What is epidermolysis bullosa?
Epidermolysis bullosa is a group of rare diseases that cause fragile skin that leads to blisters and tearing. Tears, sores, and blisters in the skin happen when something rubs or bumps the skin. They can appear anywhere on the body. In severe cases, blisters may also develop inside the body.
The symptoms of the disease usually begin at birth or during infancy and range from mild to severe.
Who gets epidermolysis bullosa?
Anyone can get epidermolysis bullosa. It occurs in all racial and ethnic groups and affects males and females equally.
What are the types of epidermolysis bullosa?
There are four major types of epidermolysis bullosa. Doctors determine the type of epidermolysis bullosa based on:
- The place on your body where the skin changes.
- The gene mutation that may have caused the disease.
The symptoms of epidermolysis bullosa vary depending on the type you have. Everyone with the disease has fragile skin that blisters and tears easily. The skin changes and blisters can cause pain and itching. Other symptoms can include:
- Thick skin on the palms of the hands and soles of the feet.
- Rough, thick, or missing fingernails or toenails.
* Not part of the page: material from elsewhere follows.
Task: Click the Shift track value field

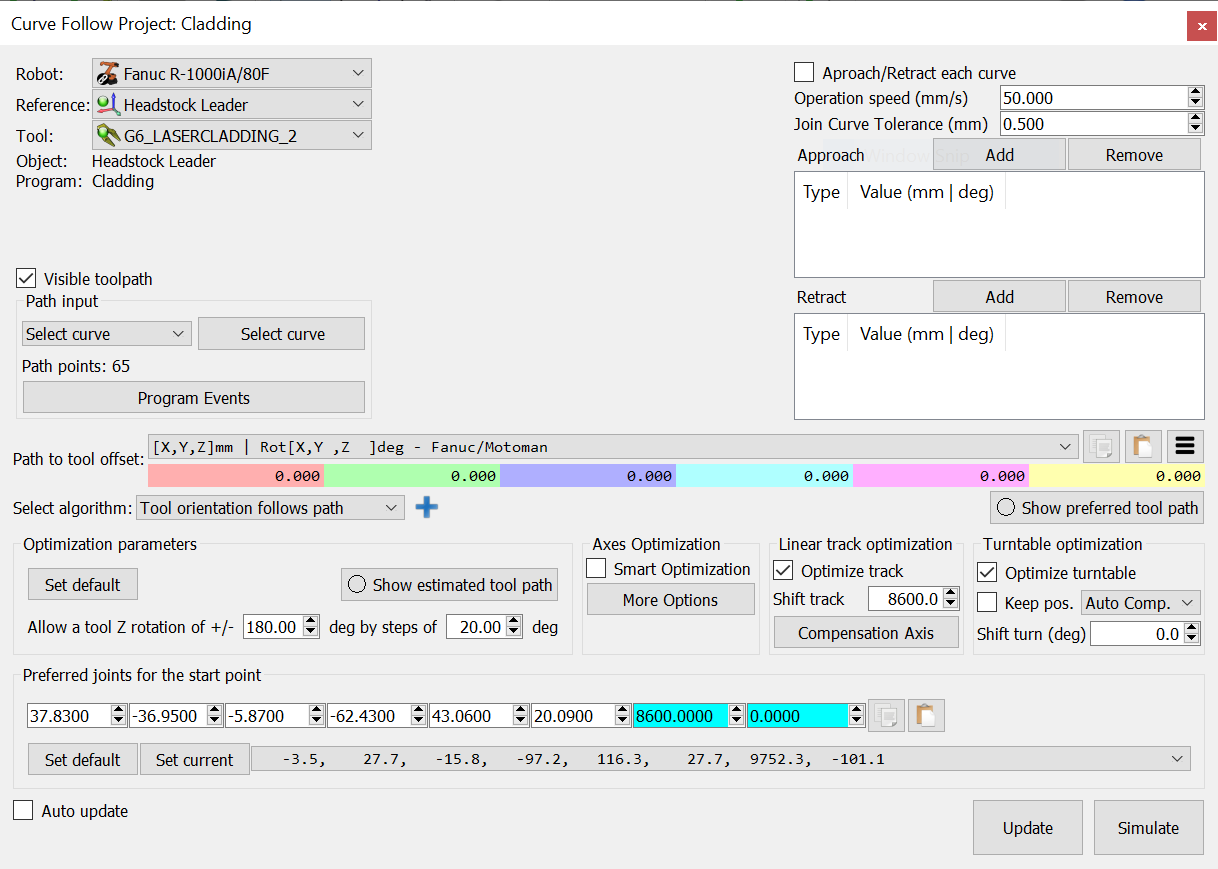Action: click(x=903, y=599)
- Blisters inside the mouth.
- Changes in the color of the skin.
- Scarring, which can cause tightening of your skin, muscles, or other tissue in your body.
People who have blisters inside their bodies may have problems with nutrition.
What causes epidermolysis bullosa?
Mutations (changes) to genes that you inherit from your parents cause most forms of epidermolysis bullosa. Genes carry information that determines which features are passed to you from your parents. We have two copies of most of our genes—one from each parent. People with the disease have one or more genes that carry the incorrect instructions to make certain proteins in the skin. You may get this changed gene from one or both parents.
Is there a test for epidermolysis bullosa?
There is no one test for epidermolysis bullosa. To see if you have the disease, doctors may:
- Ask about your family and medical history, because most types of epidermolysis bullosa are passed down in families.
- Do a physical exam and look at the skin closely, which can help doctors identify where the skin is separating to form blisters.
- Perform a skin biopsy, which helps doctors identify which layers of the skin are affected and determine the type of epidermolysis bullosa you have.
- Order genetic testing to identify specifically which gene mutations you may have.
How is epidermolysis bullosa treated?
There is no cure for epidermolysis bullosa. The goals of treatment are to prevent and control symptoms by:
- Managing pain and itch with medications.
- Protecting skin and caring for blisters and wounds, such as by using appropriate bandages and changing them when needed.
- Treating and preventing infection by using antibiotics and washing your hands before caring for your skin or changing bandages.
- Maintaining or improving your ability to move areas of your body that may have tightened.
- Finding recipes and foods that are easy to chew, swallow, and digest.
Who treats epidermolysis bullosa?
You may see one of the following types of doctors:
- Dermatologists, who specialize in conditions of the skin, hair, and nails.
- Clinical geneticists, who diagnose and treat children and adults with genetic disorders.
- Nurse educators, who specialize in helping people understand their overall condition and set up their treatment plans.
- Occupational therapists, who teach how to perform activities of daily living safely.
- Pediatricians, who diagnose and treat children.
- Physical therapists, who teach ways to build muscle strength while keeping the skin protected.
- Primary care physicians, who diagnose and treat adults.
- Registered dietitians, who teach about nutrition and meal planning.
Living with epidermolysis bullosa
Living with epidermolysis bullosa can be hard; however, you can take steps to care for your skin to help prevent blisters from forming and get help to cope.
Your doctor may recommend the following:
- Keep your skin cool. Never apply anything hot to the skin, and avoid using water warmer than your body temperature when bathing.
- Wear loose-fitting, soft clothing to avoid rubbing against the skin.
- Keep rooms at a cool, even temperature.
- Apply lotion to the skin to reduce rubbing and keep the skin moist.
- Use sheepskin on car seats and other hard surfaces.
- Wear mittens at bedtime to help prevent scratching while asleep.
You may find it helpful to find a community or online support group. Some people may find it helpful to speak to a mental health professional about coping with the disease.